I don’t intend to take a vacation from self-reflection this week nor from continuing the journey towards my self-improvement goals. I’m a lot more self-aware and able to autonomously lead the charge on thinking through my thoughts, feelings, and actions, identifying problem areas, and brainstorming solutions and strategies. Writing, in particular, has become a reliable tool for examining everything going in in my mind and identifying concrete steps to address some of the trouble spots.

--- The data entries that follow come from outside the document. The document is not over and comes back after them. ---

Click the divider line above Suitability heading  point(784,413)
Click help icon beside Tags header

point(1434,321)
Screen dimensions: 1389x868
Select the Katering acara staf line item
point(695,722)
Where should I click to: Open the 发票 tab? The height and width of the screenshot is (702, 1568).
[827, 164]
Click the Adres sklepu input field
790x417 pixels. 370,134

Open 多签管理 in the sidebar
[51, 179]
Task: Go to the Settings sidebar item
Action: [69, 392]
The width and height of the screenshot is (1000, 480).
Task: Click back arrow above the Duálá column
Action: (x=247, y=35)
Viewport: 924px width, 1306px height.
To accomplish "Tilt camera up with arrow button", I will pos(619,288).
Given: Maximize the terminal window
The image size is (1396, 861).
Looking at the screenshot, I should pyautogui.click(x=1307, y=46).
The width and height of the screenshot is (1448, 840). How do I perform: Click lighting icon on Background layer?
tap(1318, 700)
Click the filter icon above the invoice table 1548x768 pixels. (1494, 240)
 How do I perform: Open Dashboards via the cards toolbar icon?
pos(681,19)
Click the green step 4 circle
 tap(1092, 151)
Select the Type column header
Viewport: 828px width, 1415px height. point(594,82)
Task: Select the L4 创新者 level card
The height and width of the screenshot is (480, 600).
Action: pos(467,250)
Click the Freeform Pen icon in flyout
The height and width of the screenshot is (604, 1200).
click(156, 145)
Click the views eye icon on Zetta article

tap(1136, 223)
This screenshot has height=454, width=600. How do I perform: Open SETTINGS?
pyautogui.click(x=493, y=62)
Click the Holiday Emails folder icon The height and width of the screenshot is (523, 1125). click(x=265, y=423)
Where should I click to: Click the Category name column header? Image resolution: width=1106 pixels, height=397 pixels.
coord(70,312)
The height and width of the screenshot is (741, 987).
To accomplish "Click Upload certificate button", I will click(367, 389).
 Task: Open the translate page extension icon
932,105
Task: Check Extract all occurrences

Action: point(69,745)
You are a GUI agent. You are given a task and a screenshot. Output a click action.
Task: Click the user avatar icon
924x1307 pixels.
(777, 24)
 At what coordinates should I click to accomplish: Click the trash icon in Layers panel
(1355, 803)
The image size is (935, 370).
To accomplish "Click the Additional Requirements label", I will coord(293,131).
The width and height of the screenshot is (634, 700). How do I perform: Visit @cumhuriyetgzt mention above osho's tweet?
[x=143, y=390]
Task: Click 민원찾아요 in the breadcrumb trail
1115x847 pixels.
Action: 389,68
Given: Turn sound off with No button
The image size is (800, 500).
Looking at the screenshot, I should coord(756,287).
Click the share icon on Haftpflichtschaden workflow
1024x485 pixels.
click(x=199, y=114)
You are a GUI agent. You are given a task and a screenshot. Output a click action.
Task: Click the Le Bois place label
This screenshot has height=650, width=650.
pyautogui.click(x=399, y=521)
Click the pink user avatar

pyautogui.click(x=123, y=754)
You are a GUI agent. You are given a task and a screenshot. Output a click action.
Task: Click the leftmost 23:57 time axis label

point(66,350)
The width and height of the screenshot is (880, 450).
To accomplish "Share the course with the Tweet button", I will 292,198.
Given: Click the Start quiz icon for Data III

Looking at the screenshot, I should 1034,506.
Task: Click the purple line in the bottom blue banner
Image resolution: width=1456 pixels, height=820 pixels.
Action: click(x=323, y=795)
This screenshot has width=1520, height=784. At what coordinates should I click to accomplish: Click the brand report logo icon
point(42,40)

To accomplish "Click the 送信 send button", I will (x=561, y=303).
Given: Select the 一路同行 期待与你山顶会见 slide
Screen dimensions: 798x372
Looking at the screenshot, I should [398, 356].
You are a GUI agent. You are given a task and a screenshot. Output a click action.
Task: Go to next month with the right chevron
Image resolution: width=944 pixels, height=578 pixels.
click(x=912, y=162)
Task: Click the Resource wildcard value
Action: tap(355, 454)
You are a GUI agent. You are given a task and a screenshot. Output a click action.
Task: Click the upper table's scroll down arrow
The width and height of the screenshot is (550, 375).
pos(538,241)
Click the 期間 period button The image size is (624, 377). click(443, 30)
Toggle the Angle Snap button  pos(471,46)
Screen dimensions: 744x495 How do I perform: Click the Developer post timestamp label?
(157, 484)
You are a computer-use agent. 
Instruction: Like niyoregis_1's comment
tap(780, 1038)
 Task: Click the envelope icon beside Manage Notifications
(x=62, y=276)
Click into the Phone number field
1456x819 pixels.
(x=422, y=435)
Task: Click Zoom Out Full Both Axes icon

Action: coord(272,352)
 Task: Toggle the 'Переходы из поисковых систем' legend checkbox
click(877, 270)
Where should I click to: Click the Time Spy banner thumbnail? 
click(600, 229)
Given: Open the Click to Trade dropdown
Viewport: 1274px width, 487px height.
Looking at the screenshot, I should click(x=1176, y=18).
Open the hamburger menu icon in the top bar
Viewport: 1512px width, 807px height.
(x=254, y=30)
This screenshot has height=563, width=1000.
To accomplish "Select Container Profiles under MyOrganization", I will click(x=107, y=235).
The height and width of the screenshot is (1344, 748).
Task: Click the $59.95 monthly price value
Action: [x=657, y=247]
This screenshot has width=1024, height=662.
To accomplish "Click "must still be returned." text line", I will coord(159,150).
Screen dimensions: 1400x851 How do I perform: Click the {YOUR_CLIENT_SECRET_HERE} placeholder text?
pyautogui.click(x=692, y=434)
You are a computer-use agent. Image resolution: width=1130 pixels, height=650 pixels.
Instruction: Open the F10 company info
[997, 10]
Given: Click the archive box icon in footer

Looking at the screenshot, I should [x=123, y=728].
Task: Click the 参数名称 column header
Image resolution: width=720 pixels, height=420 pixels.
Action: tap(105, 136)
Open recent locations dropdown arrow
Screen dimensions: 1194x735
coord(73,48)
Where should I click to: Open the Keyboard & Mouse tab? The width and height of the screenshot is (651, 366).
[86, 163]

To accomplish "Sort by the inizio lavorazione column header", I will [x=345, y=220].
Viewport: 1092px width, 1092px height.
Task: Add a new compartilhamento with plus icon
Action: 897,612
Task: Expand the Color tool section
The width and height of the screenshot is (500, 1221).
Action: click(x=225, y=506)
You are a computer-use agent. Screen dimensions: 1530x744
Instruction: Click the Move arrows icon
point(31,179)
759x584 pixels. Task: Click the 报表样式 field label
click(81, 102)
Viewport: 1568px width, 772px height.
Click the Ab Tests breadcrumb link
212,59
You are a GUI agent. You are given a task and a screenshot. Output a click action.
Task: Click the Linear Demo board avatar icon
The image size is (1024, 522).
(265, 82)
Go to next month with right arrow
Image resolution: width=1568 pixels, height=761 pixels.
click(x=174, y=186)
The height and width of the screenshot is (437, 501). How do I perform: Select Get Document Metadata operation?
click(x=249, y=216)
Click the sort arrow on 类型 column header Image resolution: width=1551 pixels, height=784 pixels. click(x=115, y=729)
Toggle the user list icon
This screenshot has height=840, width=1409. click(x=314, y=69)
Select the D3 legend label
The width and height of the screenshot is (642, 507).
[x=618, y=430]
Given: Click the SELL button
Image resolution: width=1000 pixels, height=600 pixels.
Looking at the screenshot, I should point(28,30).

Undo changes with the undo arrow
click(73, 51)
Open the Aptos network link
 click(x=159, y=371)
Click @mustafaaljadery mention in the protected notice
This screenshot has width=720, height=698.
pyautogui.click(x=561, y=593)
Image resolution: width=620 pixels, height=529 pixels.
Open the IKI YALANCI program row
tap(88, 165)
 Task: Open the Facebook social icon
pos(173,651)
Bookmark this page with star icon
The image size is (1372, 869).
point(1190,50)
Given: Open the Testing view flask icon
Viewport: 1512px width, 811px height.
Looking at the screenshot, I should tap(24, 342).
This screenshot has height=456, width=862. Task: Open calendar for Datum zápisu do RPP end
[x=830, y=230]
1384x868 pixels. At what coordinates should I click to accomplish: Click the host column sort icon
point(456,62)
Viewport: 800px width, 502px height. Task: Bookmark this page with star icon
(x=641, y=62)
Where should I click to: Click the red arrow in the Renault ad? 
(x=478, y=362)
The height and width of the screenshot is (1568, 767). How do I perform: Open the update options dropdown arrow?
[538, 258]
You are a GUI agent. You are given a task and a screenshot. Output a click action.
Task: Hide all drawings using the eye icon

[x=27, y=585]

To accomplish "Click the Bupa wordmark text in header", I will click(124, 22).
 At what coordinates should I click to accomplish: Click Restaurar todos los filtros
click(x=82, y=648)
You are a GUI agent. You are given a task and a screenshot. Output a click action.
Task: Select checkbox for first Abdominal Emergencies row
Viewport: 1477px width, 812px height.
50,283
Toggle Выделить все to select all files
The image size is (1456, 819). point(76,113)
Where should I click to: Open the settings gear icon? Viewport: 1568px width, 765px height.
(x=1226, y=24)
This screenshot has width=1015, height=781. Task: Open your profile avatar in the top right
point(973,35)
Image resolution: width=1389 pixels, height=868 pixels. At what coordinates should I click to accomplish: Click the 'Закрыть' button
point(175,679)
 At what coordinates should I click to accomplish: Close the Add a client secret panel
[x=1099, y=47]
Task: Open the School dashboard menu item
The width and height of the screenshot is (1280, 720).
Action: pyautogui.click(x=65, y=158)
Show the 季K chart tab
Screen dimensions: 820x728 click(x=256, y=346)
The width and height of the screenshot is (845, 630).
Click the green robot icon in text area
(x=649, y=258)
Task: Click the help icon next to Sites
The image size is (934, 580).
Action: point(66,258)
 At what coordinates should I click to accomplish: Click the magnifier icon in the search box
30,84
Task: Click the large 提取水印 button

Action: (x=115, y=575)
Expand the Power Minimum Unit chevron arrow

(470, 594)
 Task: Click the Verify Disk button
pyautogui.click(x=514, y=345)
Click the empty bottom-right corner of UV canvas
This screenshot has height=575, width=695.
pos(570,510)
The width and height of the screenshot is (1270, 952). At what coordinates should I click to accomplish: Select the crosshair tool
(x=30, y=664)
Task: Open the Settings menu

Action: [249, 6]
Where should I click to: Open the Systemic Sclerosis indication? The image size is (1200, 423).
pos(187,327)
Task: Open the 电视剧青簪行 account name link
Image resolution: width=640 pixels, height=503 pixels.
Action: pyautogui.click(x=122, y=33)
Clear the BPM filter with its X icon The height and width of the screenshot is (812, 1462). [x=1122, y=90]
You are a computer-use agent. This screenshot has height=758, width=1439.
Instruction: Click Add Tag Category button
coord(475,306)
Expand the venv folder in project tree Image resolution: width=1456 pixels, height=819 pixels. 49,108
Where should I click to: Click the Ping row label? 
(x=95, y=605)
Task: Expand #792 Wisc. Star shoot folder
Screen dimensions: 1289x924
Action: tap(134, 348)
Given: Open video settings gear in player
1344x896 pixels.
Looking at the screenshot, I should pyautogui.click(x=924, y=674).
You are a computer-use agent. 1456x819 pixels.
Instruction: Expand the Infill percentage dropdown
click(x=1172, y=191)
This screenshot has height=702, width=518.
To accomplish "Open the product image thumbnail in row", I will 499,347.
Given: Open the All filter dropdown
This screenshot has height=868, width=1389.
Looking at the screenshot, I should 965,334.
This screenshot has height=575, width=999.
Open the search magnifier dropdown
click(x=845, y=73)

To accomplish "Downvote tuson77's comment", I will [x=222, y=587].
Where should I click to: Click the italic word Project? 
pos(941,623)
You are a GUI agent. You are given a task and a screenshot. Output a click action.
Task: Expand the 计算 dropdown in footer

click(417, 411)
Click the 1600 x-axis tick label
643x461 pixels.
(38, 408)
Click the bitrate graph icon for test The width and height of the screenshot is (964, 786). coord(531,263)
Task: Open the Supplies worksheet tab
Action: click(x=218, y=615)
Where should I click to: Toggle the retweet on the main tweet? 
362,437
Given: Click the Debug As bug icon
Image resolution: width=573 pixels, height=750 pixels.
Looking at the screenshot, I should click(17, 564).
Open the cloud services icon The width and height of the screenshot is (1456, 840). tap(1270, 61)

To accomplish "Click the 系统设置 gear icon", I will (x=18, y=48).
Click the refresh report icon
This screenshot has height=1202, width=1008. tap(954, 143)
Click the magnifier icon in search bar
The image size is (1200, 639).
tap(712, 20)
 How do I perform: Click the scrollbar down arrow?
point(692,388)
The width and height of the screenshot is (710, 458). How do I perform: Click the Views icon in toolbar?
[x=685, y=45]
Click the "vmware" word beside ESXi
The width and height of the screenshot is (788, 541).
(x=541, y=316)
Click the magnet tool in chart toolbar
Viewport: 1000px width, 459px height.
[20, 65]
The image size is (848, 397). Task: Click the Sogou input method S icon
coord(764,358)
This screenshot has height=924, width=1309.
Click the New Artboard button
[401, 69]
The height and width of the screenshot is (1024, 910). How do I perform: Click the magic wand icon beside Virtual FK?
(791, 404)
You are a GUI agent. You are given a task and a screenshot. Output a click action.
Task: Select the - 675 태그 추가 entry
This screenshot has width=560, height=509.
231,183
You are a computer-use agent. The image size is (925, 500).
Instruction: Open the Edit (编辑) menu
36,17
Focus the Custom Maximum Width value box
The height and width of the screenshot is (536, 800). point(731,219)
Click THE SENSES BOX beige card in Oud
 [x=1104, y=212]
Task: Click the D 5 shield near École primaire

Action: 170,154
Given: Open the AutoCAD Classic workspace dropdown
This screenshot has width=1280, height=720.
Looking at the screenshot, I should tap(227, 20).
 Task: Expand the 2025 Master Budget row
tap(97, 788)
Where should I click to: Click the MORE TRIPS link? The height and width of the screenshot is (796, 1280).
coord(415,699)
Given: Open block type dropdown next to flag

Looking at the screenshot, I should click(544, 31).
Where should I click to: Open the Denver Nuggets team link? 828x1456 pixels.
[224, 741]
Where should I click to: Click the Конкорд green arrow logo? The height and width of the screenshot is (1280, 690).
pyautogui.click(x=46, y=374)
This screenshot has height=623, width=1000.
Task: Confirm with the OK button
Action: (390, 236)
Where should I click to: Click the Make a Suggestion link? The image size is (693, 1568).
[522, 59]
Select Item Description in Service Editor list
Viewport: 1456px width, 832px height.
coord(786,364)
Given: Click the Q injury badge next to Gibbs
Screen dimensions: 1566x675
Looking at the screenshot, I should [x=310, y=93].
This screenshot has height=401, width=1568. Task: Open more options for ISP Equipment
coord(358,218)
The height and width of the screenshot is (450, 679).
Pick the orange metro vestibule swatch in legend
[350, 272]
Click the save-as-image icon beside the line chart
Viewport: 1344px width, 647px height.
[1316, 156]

Since I’m a disciplined person with a propensity to be hard on myself, I’m also naturally inclined to hold myself accountable to actually implementing some of the action steps I devise to target the areas I’m trying to address. I’m my own task-master, demanding hard work and expecting results; sometimes, to a fault. I can be unrealistic with my expectations of progress and unwavering effort. I forget that I have a real job and other responsibilities and things going on; working on myself and becoming “better” is not my only “job.” Moreover, I’m dealing with a lot of daily challenges, including my physical health conditions, my communication and social challenges, my intense sensory processing issues, financial stress, etc. I’m not making excuses for myself, but it’s important to be reasonable with the timeline I set for myself and my grading system regarding how quickly I want to see measurable progress and what exactly I’m hoping to change.
I’m not sure why I’m so self-critical or where that harshness came from. I’m not exactly a perfectionist, because I understand that I can’t be perfect and that holding that expectation will therefore always result in failure and disappointment. However, I think I used to be as a child of nine or ten years old. That faulty mindset germinated from somewhere and then governed me like a subject of my own dictatorship through my college application process. Sometime around the start of my first semester as an undergraduate, the authoritarian reign ended and the perfectionist-driving attitude abdicated the throne. I maintained very high standards for myself, but allowed some amount of grace for imperfections. I started to respect that I am human and not some flawless machine. Over ten years later, I still battle the critical voice in my mind that threatens to chide me for every mistake or weakness. The road to loving yourself can be surprisingly harrowing.
I have a lot of work to do today on my current job assignment, especially in anticipation of wanting to take a bit of extra afternoon time off tomorrow to spend in Ben’s company. It will be nice if I can do some recreational things with him after putting in a long morning of work, and there will certainly be a couple rounds of shoveling on the docket. I think in anticipation of those draws for my time and attention, I’ll schedule some self-governed “therapy” today, to take the place of the session I’ll be missing tomorrow. I may be glad to be missing the real session, but I won’t use it as an excuse to coast through the week without reflecting on issues I’m trying to address and ways I’m trying to improve.